__WHAT THE EXERCISE ASKS__
A complete, exact copy of the data is the required answer.

(DATASET RECORDS)

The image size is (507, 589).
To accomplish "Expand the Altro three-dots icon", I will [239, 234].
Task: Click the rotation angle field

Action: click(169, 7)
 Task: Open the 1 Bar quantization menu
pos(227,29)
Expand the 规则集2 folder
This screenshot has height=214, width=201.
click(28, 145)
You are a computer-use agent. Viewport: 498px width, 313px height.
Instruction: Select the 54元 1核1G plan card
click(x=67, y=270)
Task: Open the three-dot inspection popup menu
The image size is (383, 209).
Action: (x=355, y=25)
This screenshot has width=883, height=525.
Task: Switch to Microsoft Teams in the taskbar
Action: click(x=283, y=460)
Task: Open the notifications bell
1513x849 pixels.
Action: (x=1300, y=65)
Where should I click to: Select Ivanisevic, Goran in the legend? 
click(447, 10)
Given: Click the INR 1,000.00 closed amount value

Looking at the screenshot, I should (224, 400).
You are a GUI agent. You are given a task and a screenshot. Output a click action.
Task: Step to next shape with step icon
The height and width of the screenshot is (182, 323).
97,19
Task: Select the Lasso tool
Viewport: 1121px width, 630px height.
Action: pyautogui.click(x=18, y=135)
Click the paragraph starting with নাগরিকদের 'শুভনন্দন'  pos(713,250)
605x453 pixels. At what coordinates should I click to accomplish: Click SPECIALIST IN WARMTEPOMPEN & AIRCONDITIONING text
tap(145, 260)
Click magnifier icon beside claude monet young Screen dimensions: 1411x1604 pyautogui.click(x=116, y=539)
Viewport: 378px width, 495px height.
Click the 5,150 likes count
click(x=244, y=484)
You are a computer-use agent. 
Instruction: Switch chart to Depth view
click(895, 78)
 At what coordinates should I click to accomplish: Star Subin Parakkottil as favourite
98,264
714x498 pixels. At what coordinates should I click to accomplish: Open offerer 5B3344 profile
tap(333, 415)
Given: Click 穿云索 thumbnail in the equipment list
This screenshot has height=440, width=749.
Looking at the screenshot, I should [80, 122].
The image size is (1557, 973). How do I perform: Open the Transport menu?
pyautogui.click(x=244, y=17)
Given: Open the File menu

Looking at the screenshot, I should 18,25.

(End DATASET RECORDS)

__SOLUTION TO THIS PROBLEM__
The image size is (507, 589).
To accomplish "Expand the Altro three-dots icon", I will [239, 234].
Task: Click the rotation angle field

Action: click(169, 7)
 Task: Open the 1 Bar quantization menu
pos(227,29)
Expand the 规则集2 folder
This screenshot has height=214, width=201.
click(28, 145)
You are a computer-use agent. Viewport: 498px width, 313px height.
Instruction: Select the 54元 1核1G plan card
click(x=67, y=270)
Task: Open the three-dot inspection popup menu
The image size is (383, 209).
Action: (x=355, y=25)
This screenshot has width=883, height=525.
Task: Switch to Microsoft Teams in the taskbar
Action: click(x=283, y=460)
Task: Open the notifications bell
1513x849 pixels.
Action: (x=1300, y=65)
Where should I click to: Select Ivanisevic, Goran in the legend? 
click(447, 10)
Given: Click the INR 1,000.00 closed amount value

Looking at the screenshot, I should (224, 400).
You are a GUI agent. You are given a task and a screenshot. Output a click action.
Task: Step to next shape with step icon
The height and width of the screenshot is (182, 323).
97,19
Task: Select the Lasso tool
Viewport: 1121px width, 630px height.
Action: pyautogui.click(x=18, y=135)
Click the paragraph starting with নাগরিকদের 'শুভনন্দন'  pos(713,250)
605x453 pixels. At what coordinates should I click to accomplish: Click SPECIALIST IN WARMTEPOMPEN & AIRCONDITIONING text
tap(145, 260)
Click magnifier icon beside claude monet young Screen dimensions: 1411x1604 pyautogui.click(x=116, y=539)
Viewport: 378px width, 495px height.
Click the 5,150 likes count
click(x=244, y=484)
You are a computer-use agent. 
Instruction: Switch chart to Depth view
click(895, 78)
 At what coordinates should I click to accomplish: Star Subin Parakkottil as favourite
98,264
714x498 pixels. At what coordinates should I click to accomplish: Open offerer 5B3344 profile
tap(333, 415)
Given: Click 穿云索 thumbnail in the equipment list
This screenshot has height=440, width=749.
Looking at the screenshot, I should [80, 122].
The image size is (1557, 973). How do I perform: Open the Transport menu?
pyautogui.click(x=244, y=17)
Given: Open the File menu

Looking at the screenshot, I should 18,25.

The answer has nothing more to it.